Thoughts and Themes:
So at first glance, it seems like I have two separate categories: ‘80s and ‘90s-’00s films. Or maybe it’s sci-fi and fantasy? The Secret Garden is the only one that even approaches some kind of realism, and even that is a pastoral kind of world that would not be out of place in the more peaceful parts of, say, Middle-Earth (especially Fourth Age). How about high-tech vs. low-tech, or cyberpunk vs. fairy tale? Or, even better, what about reality vs. illusion (or story vs. truth if you prefer)--which is also a major tension within every film on this list?
I’ll also note that most of these films have an epic color palette, with memorable landscapes that either serve as characters in and of themselves, or symbolize the mental states of various characters. These films are beautiful works of art, reveling in The Aesthetic, whether that’s the idyllic peacefulness of the Shire or the grimy back alleys of 1980s Los Angeles.
The thing that really got me when I laid it out like this--the thing I hadn’t noticed before--was that all of these involve a (sometimes literal) rebirth, transition, or journey from darkness to light (or light to darkness to light again, depending on the work). You could also substitute life and death here, and not change much.
This is, again, often quite literal: Sarah moves underground in Labyrinth, the Fellowship descends into the Mines of Moria, the secret garden comes to life with the spring, Dorothy confronts the Nome King in his underground lair. Neo wakes up to find himself naked and soaked to the skin, and flushed down the tubes like garbage, in a literal hellscape where the machines destroyed the sun (a motif that also appears in Terminator’s dystopian future), then literally dies and is resurrected at the end of the film. Luke goes underground to confront his own double--another recurring theme!--on Dagobah.
Duality and the exploration of one’s soul through another world is HUGE big theme--or, to put it another way, The internal mirrors the external. This is a huge motif of Inception, which is a literal inward journey into a character’s psyche; and you could also make the argument that both Return to Oz and Labyrinth cover similar territory. Is Oz real, or is it in Dorothy’s head? Is Ozma a part of her, or is Ozma a separate entity? Is Jareth a real foe or is he the embodiment of Sarah’s fears and desires, a fantasy she concocts based on a story in a book? And Frodo realizes he’s not so different from Gollum, that the sad shriveled creature is what he could become if he fails at his task--and, ironically, his kindness to Gollum is what allows the quest to succeed when Frodo finally succumbs to temptation.

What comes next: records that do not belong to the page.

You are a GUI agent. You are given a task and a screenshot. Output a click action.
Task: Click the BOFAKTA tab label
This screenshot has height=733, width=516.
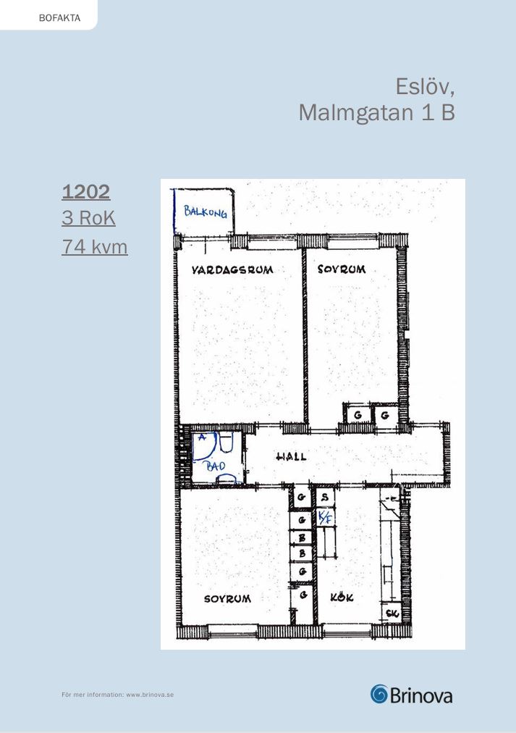coord(59,18)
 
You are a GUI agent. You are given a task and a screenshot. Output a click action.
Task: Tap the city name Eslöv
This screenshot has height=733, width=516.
coord(425,86)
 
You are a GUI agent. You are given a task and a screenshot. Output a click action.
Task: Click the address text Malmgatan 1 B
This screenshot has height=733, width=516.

Frodo in the The Fellowship of the Ring sees the world differently when he wears the One Ring, and it’s terrifying. Sarah Connor realizes that she’s left her ordinary world behind and crossed into Kyle and the Terminator’s reality in a moving speech, and The Matrix doesn’t even try to be subtle. Even The Secret Garden uses the eponymous garden as a metaphor for the blossoming of Mary’s own soul, and the souls of those around her (especially her uncle and cousin, but also Ben Weatherstaff).
These stories are also concerned with ecology, though it’s usually a background motif, since the main focus is on saving the world (or what’s left of it, i.e, humans). The Shire is paradise; Mordor is a desolate hellscape, dominated by a giant volcano. Kyle Reese breaks down over the beauty of the world, and Mary Lennox seeks to bring the lost garden back to life. Dorothy retreats elsewhere after the grey grimness of Kansas/the mental hospital.
There’s also a real tension concerning humans’ relationship to technology in these films. The Matrix is an illusion, and machines control the earth. Or the machines don’t even bother farming humans and aim to kill ‘em all. Saruman literally transforms Isengard from a tree-lined field to an industrial hellscape. The mental institution uses that freaky electrical machine on Dorothy. Star Wars is more accepting of droids and technology, but even there, there’s tension: Obi-wan calls Darth Vader “more machine than man,” and it’s not a compliment; the Death Star is built to obliterate entire planets and must be stopped twice.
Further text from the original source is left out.